Повернув голову, Феодорлих бросил через плечо:
— Татар разоружить. Лагерь обыскать. Кто вздумает сопротивляться — рубить на месте. Прочих вязать и тащить сюда. Михель, ты знаешь, о чем спрашивать и что искать. Начинайте…
Однако, прежде чем латиняне приступили к выполнению императорского приказа, Бельгутай взмахнул рукой, отдавая свой — краткий и безмолвный.
Это был оговоренный заранее знак. Сигнал к бою это был.
* * *За приподнятым пологом Бельгутаева шатра гулко и раскатисто ударил барабан. Затаившийся лагерь вмиг ожил и преобразился. Из палаток выскакивали воины, уже облаченные в доспехи и с оружием в руках. Одни степняки натягивали луки, другие бежали к оседланным лошадям. Суета была деловитой, а действия нукеров заранее продуманными. Каждый знал свое место. Каждый выполнял, что ему было поручено.

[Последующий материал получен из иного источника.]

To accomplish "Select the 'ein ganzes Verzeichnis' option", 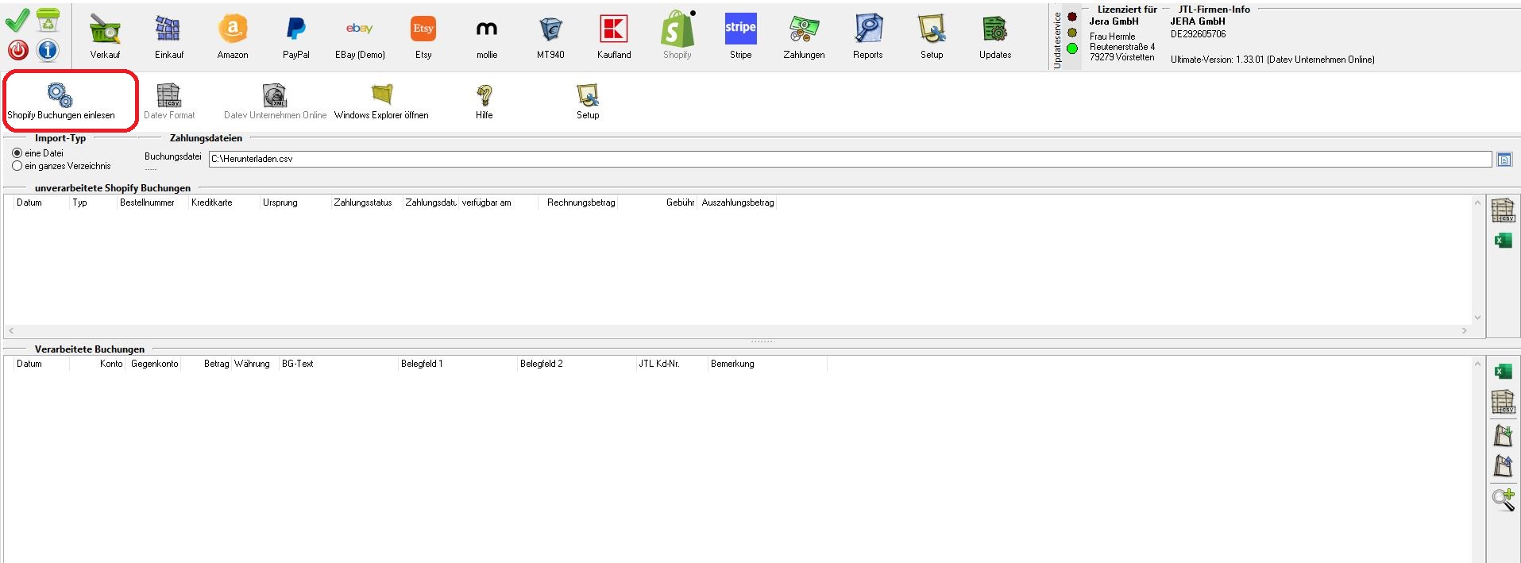I will click(x=17, y=166).
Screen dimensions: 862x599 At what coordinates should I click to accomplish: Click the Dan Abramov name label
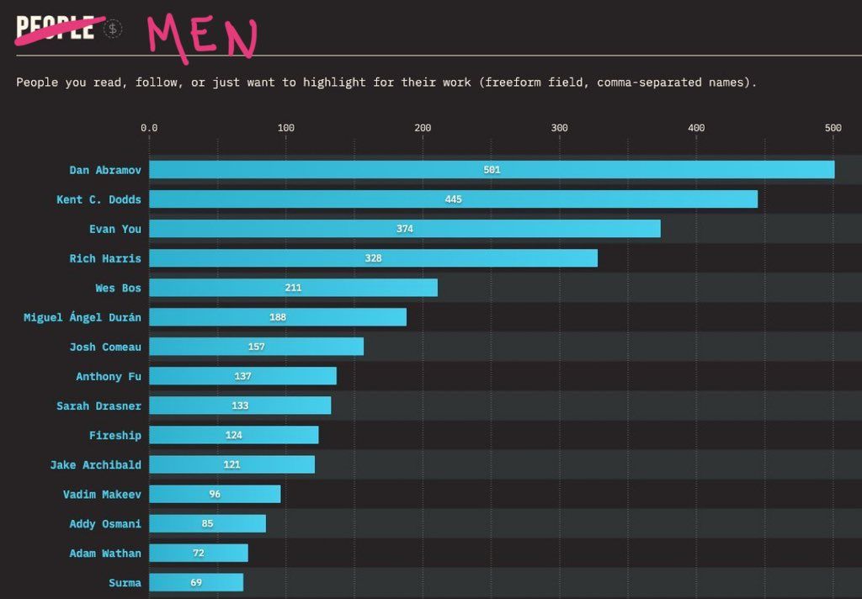point(105,170)
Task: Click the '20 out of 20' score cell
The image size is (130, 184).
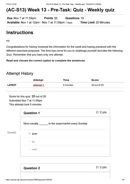Action: [x=97, y=85]
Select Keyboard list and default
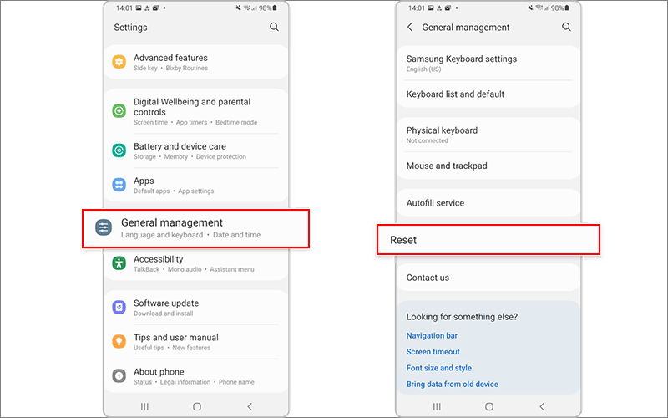 click(x=488, y=94)
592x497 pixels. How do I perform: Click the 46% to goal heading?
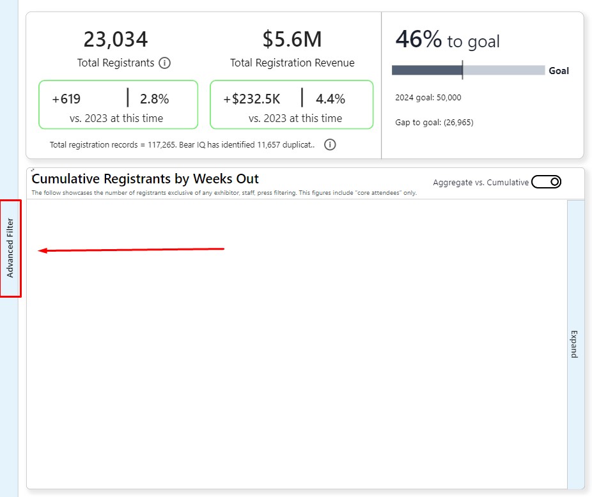tap(447, 40)
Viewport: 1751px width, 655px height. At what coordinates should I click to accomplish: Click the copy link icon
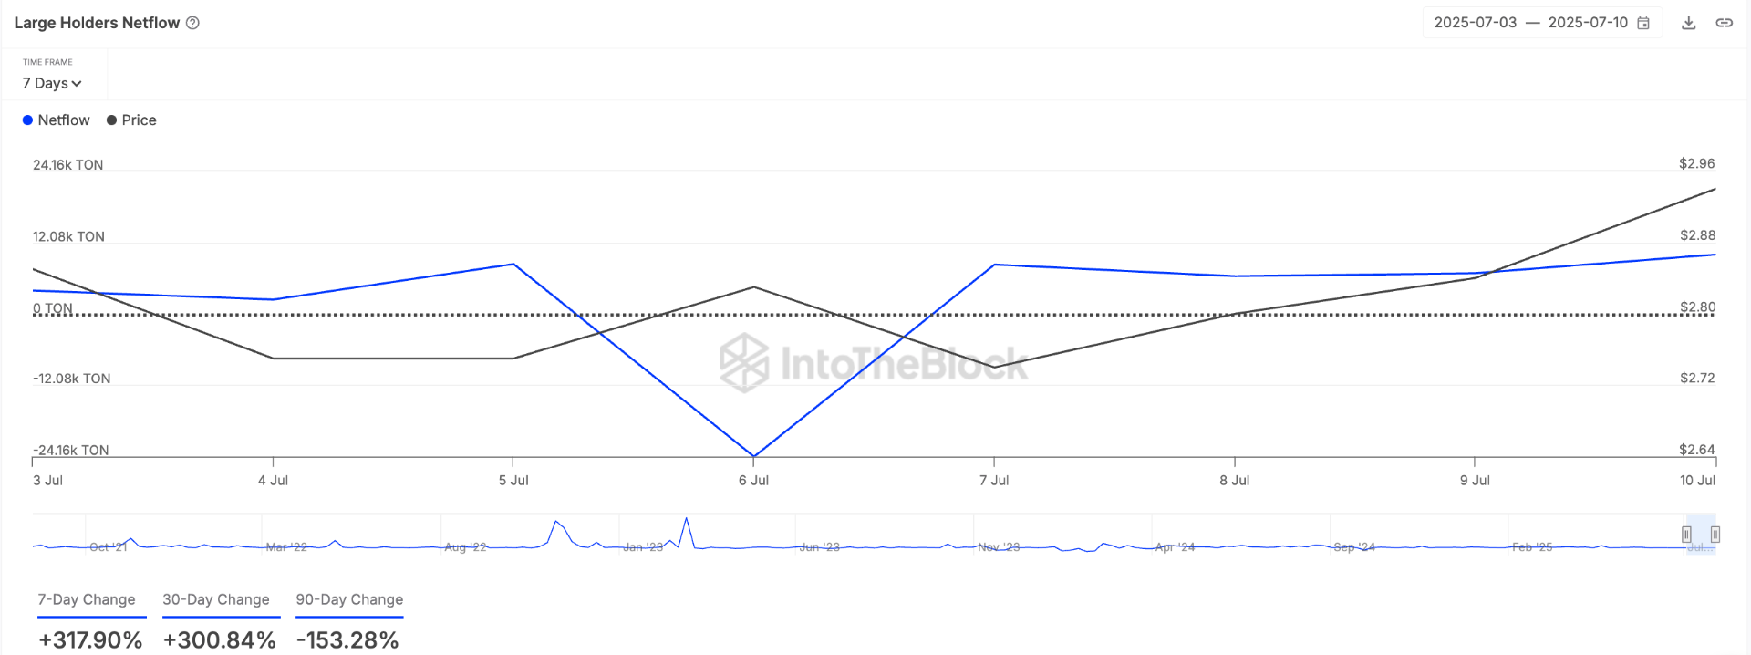(1724, 23)
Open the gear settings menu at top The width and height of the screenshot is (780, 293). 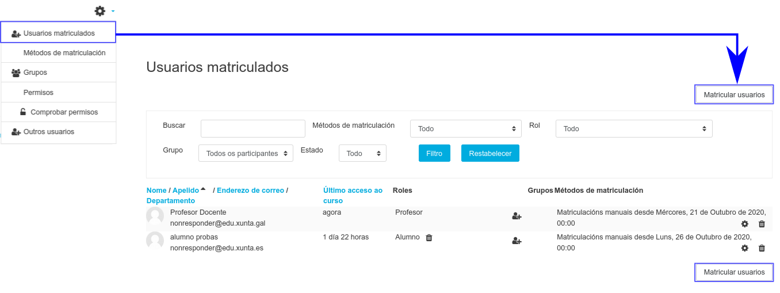tap(101, 11)
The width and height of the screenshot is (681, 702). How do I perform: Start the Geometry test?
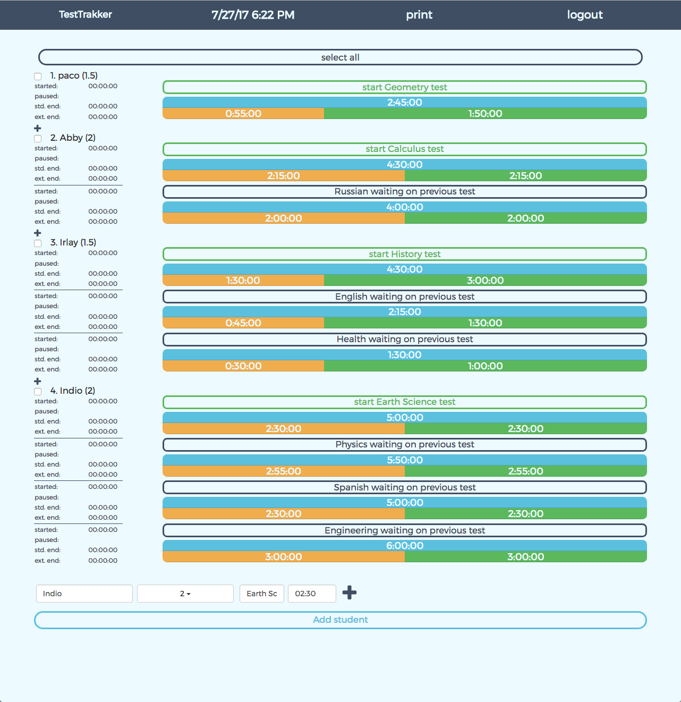(404, 87)
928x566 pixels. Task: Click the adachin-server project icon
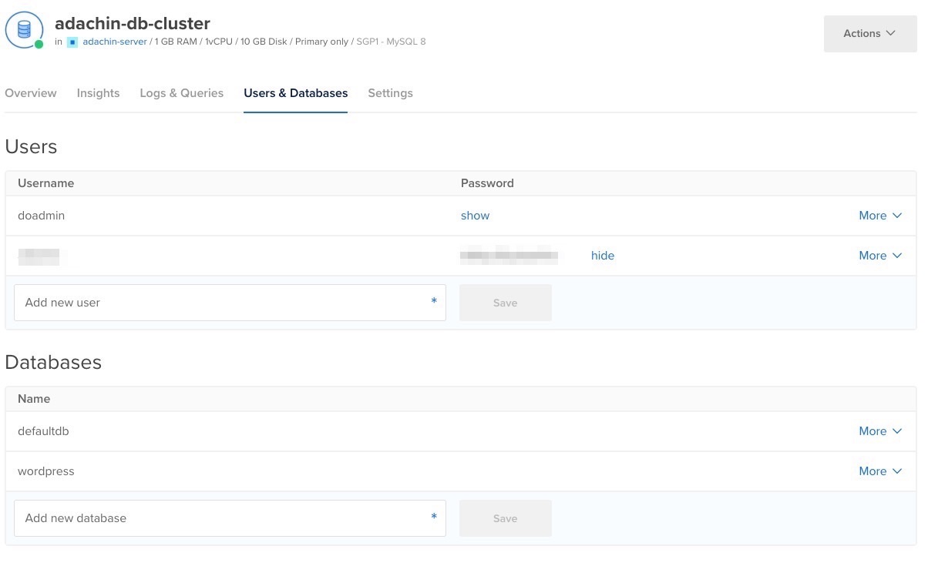pyautogui.click(x=72, y=42)
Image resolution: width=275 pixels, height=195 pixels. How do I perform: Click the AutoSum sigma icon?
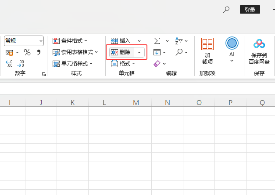157,40
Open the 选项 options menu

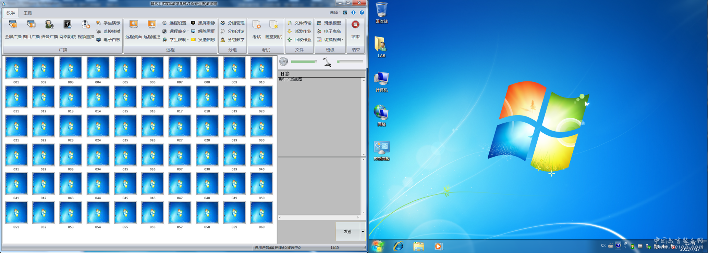click(x=334, y=13)
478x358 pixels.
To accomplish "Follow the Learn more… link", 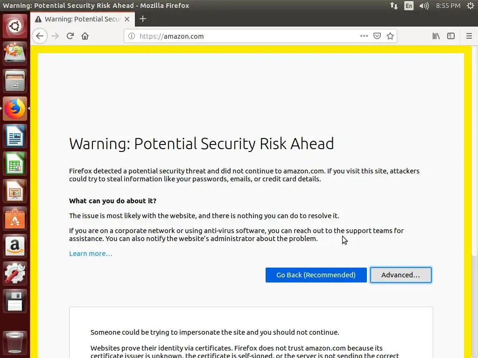I will pos(91,254).
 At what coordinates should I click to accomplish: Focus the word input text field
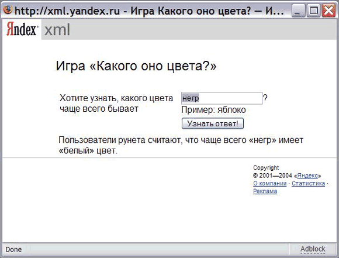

Воздух наполнился хищным свистом стрел. Послышались вскрики раненых и стоны умирающих. Стрелять сейчас было удобнее из лагеря. Костры, грамотно разложенные по краю куреня, хорошо освещали строй рыцарей и кнехтов и слепили латинянских арбалетчиков.
Длинные татарские стрелы свалили первых всадников и пешцев противника. Арбалетные болты, ударившие по посольскому лагерю поспешно и неприцельно, тоже, впрочем, достали нескольких нукеров. Однако болты били не так точно и часто, как степняцкие стрелы. А некоторые снаряды, выпущенные из мощных немецких самострелов, пролетев сквозь курень и не найдя в нем жертвы, разили латинян уже на противоположной стороне лагеря.